The most ambitious of these projects is the CALVIN project, developing a California-wide economic-engineering optimization model for water supply and environmental purposes. This project is in collaboration with Richard Howitt of the Department of Agricultural and Resource Economics. It has found numerous applications.
Integrated Urban Water Supply Planning and Management
Urban water supply planning, in California, the U.S., and the rest of the world, requires integrated design and management of often diverse water supplies (including water transfers and wastewater reuse) and various water conservation measures. Research in this area has involved:
- Integration of household and utility scale decisions with regional water management decisions in California and Jordan,
- Household water conservation decisions and modeling, applications, and more applications.
- Assessing the costs of urban water shortages,
- Optimizing the integration of water conservation and water supply measures in a risk analysis context,
- Integrated planning and operation of water storage and supply systems with water transfer and demand management measures given uncertainties in supply system yields,
- Comparative economics of water conservation activities, and
- Least-cost planning for implementing water conservation.
Water Transfers and Markets
Water transfers or markets have become a commonly-suggested solution for water problems, particularly in the western U.S. Recent work in this areas has:
- Least-cost water purchases for California’s Environmental Water Account
- Use of large-scale optimization models for investigating the value of water markets in California (CALVIN)
- Reviewed the variety of water transfer forms in California,
- Examined the several roles that water transfers can have in urban water supplies,
- Explored the potential for transferable drought water rations for urban systems,
- Applied optimization modeling for finding the least-cost mix of various types of water transfers for urban water supplies, given variability in supply system yields, and
- Developed planning methods for integrating various forms of water transfers with demand management and traditional supplies for urban water systems.

Material provided →

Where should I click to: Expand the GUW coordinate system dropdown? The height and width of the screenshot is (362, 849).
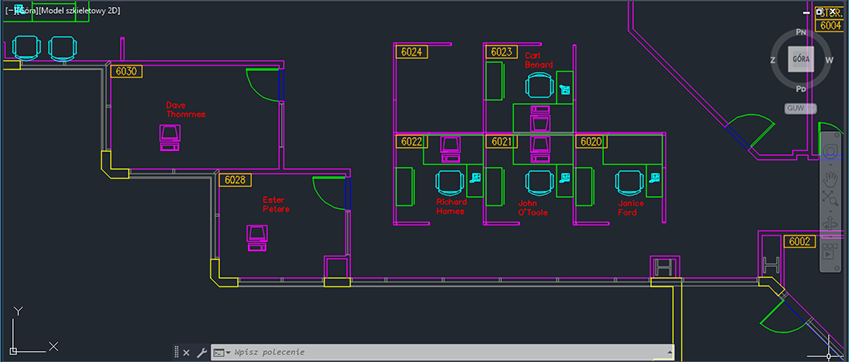[801, 109]
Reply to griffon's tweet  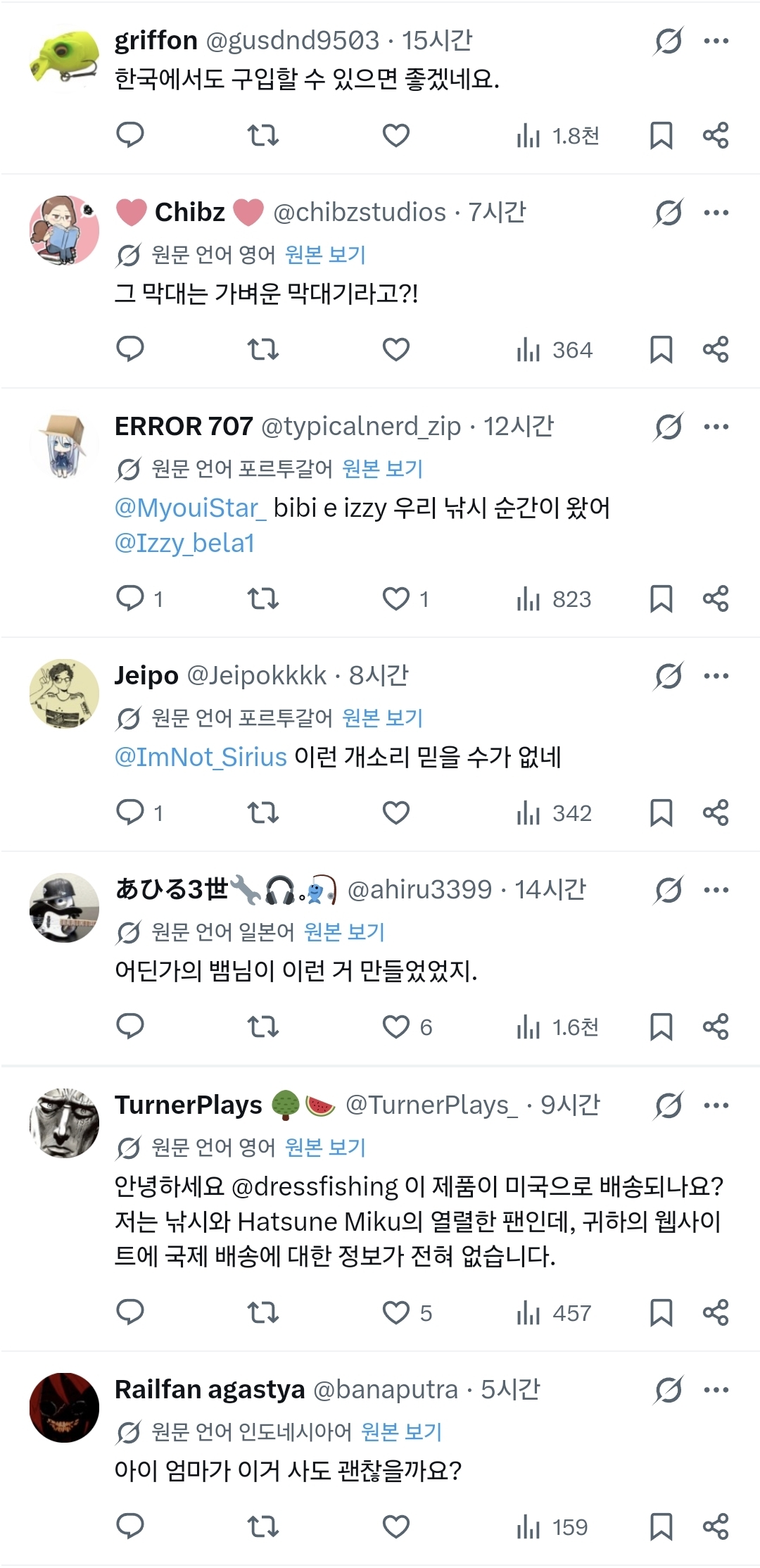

Exercise details → Continue the overview of water management research from the point where it stops.

Exercise result →
California Drought Water Transfer Report (1992) (579 kb)
Water Transfers in Water Resource Systems (1995)
Recent California Water Transfers: Implications for Water Management (1995)
Reservoir Operation
Reservoirs are a major component of water management systems. Their operation has substantial effects on the performance of overall water systems. Research in this area focuses on the development of operating rules which are derived to be optimal in terms of operating objectives and the integration of reservoir operations into the policy, planning, and operations of integrated water resource systems:
- Rules for reservoirs in series and in parallel,
- Water quality rules for reservoirs in parallel,
- Optimal rules for conjunctive use of surface and groundwater storage,
- Optimal hedging rules for drought operations,
- Hydropower operating rules,
- Drought storage allocation rules,
- Integrated reservoir operations (see preceeding headings),
- Reservoir operations with climate change
- Still more reservoir operating rules.
Economic Design and Evaluation of Stormwater Quality Management
(Currently inactive in this area) Non-point sources, such as stormwater, have come to dominate water quality concerns for the environment. Non-point sources also are expensive and difficult to manage, monitor, and evaluate in terms of technical performance. Our work has applied contemporary methods in cost-effectiveness and benefit-cost analysis to evaluate the desirability of different stormwater quality control measures, including both their costs and their likely water quality benefits. Specific products include:
- Review of methods for estimating the economic value of water quality benefits from stormwater management.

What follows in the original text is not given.